[Python-Dev] A "new" kind of leak

Guido van Rossum guido@python.org
Fri, 12 Apr 2002 20:21:35 -0400


>     http://www.python.org/sf/543148
> 
> reports a prodiguous leak under 2.1 via
> 
> import inspect
> 
> def leak():
>     frame = inspect.currentframe()
> 
> while 1:
>     leak()

You can get the same effect with sys._getframe() instead of
inspect.currentframe().

> This isn't surprising, since leak() assigns the current frame to a
> local in the same frame, creating a reference cycle, and frame
> objects weren't added to cyclic gc until 2.2.  Question #1: Is
> adding frame objects to cyclic gc a candidate for 2.1 backporting?
> Question #1a: Who's gonna pay Neil to spend his free time doing that
> <0.5 wink>?

If Neil won't, someone else can do it.  Adding GC to an object isn't
hard, and the tp_traverse/tp_clear implementations probably port right
over.

[Cute explanation snipped]

> Question #2:  Is this OK?  I think not, as this is a leak in reality.

Agreed.

> Question #3: Can we use pymalloc to manage frame objects instead?
> Alas, no: frame objects are too big (on my box, over 350 bytes for a
> minimal frame object, and pymalloc's limit is 256).

How would it help?

> Question #4: Can we just get rid of the free list?  I don't think so
> -- a frame object is needed on every function invocation, and saving
> malloc/free overhead is a real win.

Yup.  Try it though.

> An effective solution would be to bound the size of the frameobject
> free list: pick some maximum N.  When frame_dealloc sees that there
> are already N frames on the free list, it frees the frame memory
> instead of adding it to the free list.

Good idea.

> Question #5: What's a good value for N?  In the absence of
> pathologies due to cycles, and in the absence of generators, the
> number of live frame objects is equal to the current call-stack
> depth.  Since we're just trying to bound worst-case quadratic
> pathologies in cycle cases, the bound can be high -- say, 1000.  A
> non-pathological program creating thousands of simultaneously active
> short-lived generators would suffer, but I'm not prepared to go to
> my grave claiming that's not also pathological <wink>.

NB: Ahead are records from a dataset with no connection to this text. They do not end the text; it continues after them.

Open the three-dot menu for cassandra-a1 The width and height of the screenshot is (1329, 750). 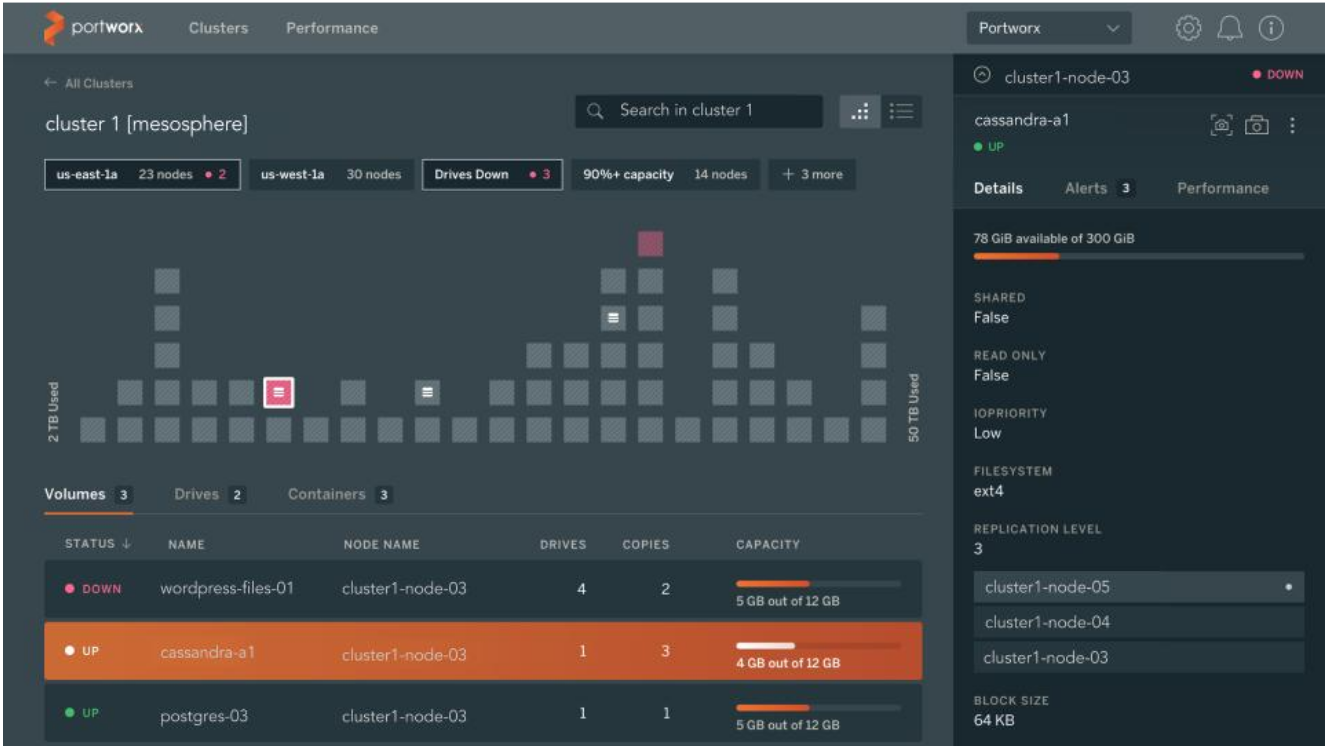1292,125
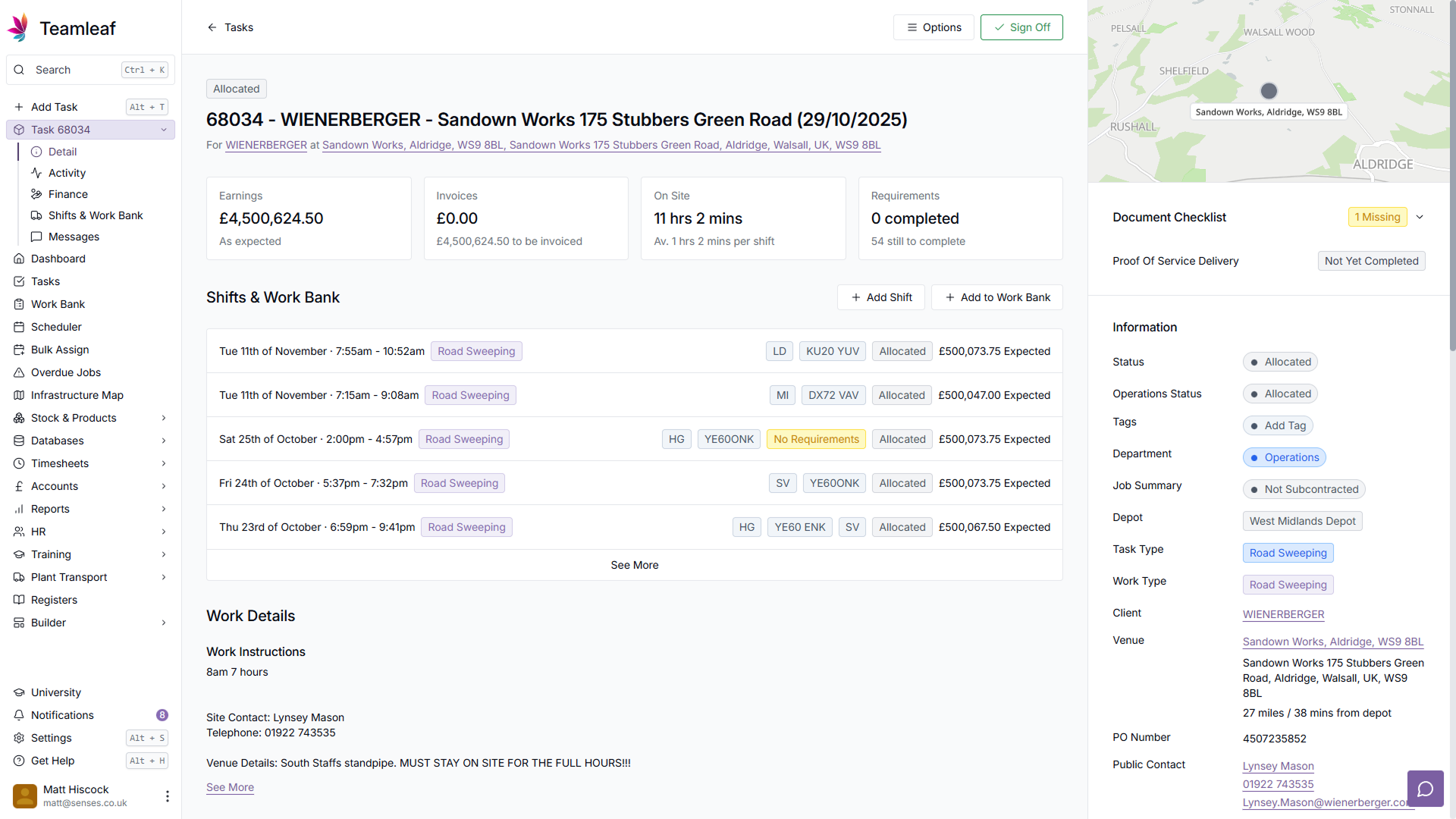The height and width of the screenshot is (819, 1456).
Task: Open Overdue Jobs warning icon
Action: click(x=20, y=372)
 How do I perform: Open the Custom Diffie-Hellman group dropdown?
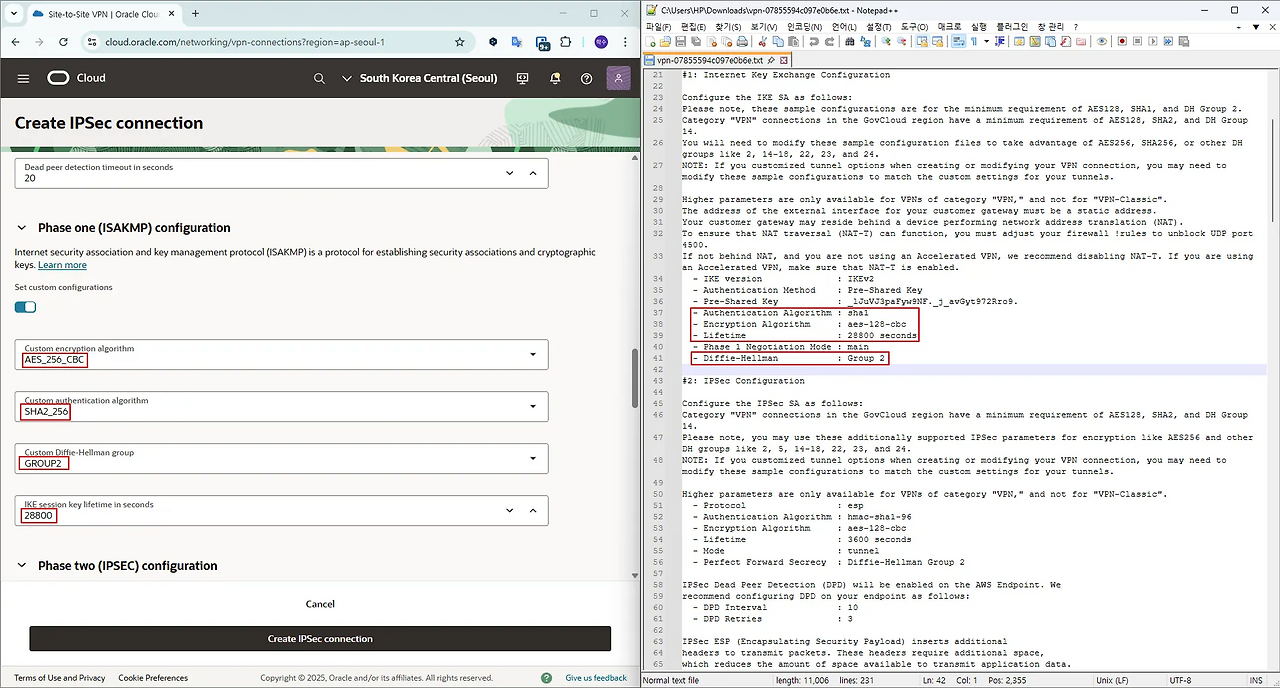pos(532,458)
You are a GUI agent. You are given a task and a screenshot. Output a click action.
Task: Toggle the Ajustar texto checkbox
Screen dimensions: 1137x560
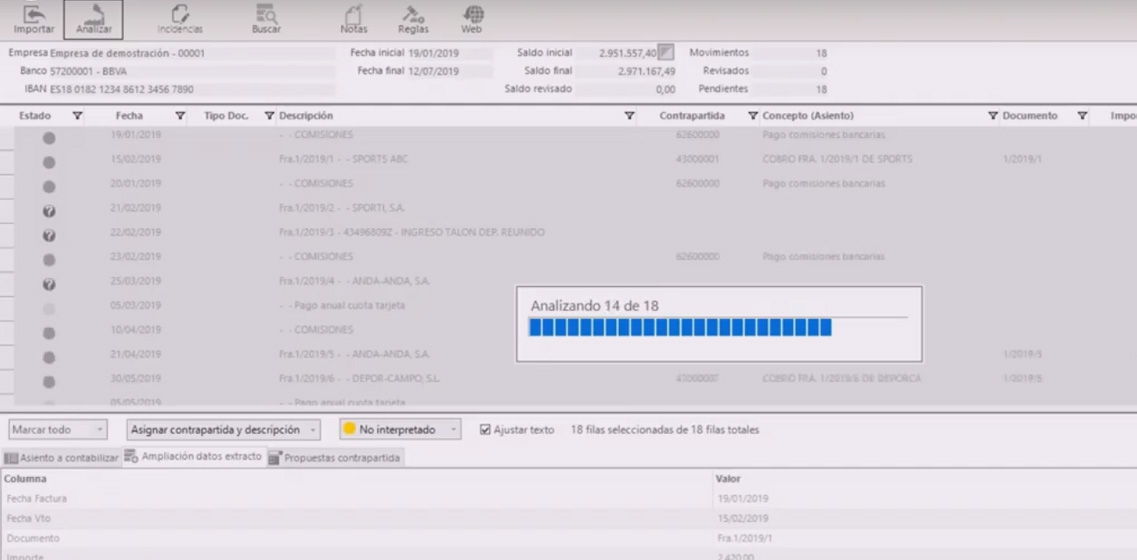click(x=485, y=430)
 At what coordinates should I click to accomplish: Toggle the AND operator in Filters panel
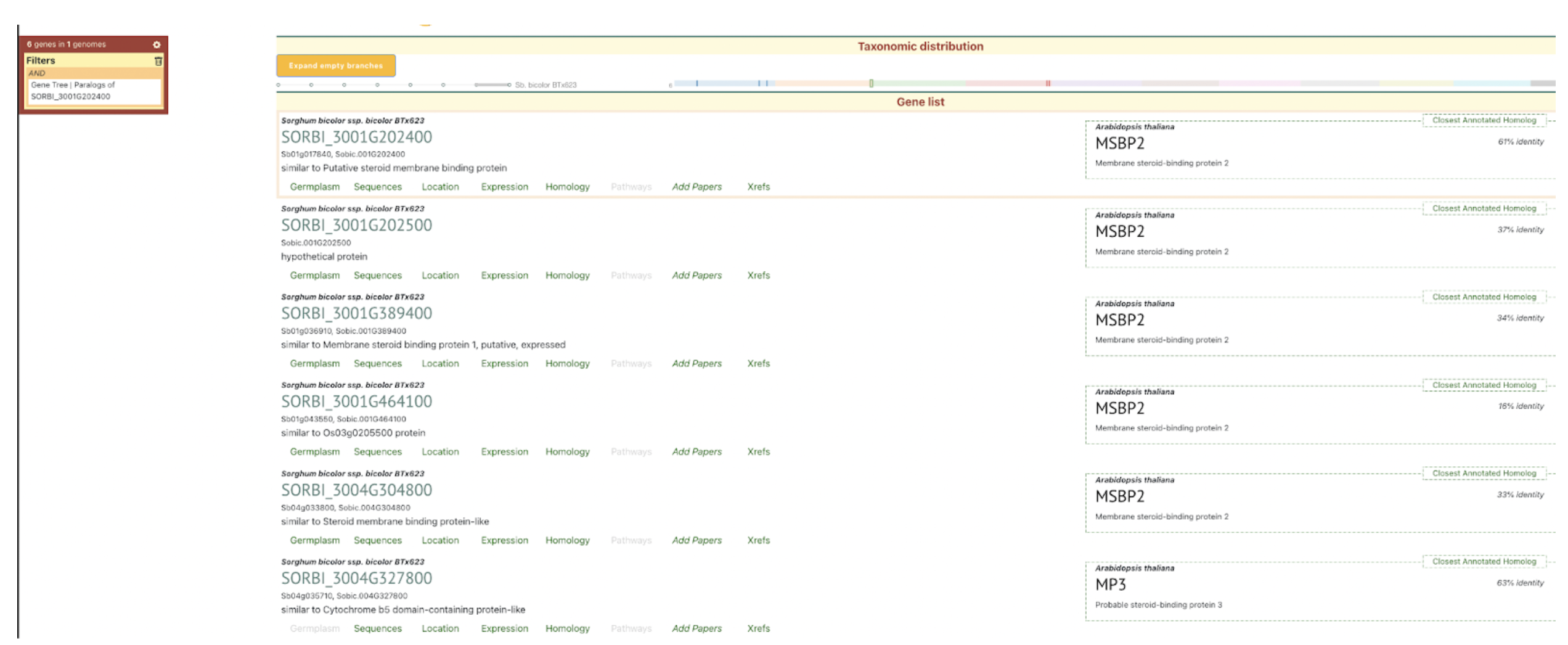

I bet even lowering it to 50 would work just as well in practice.  I'm
somewhat wary of solutions that use a really high bound for cases like
this; the code that deals with exceeding the bound would almost never
get executed, so bugs there would linger forever.  I think we had this
problem with the code for comparing self-referential containers;
originally the limit was 1000, now it's something like 20.

> Question #6: If we agree it's a good idea to put on a bound in 2.3,
> is it a good idea to backport the bound?  I think yes to 2.2, but no
> to 2.1.  In 2.1 the frame-cycle cases leak anyway.

But it was reported for 2.1, right?  I could imagine making this a
showcase of the new religion: more support for older versions.  2.1 is
the limit though.

--Guido van Rossum (home page: http://www.python.org/~guido/)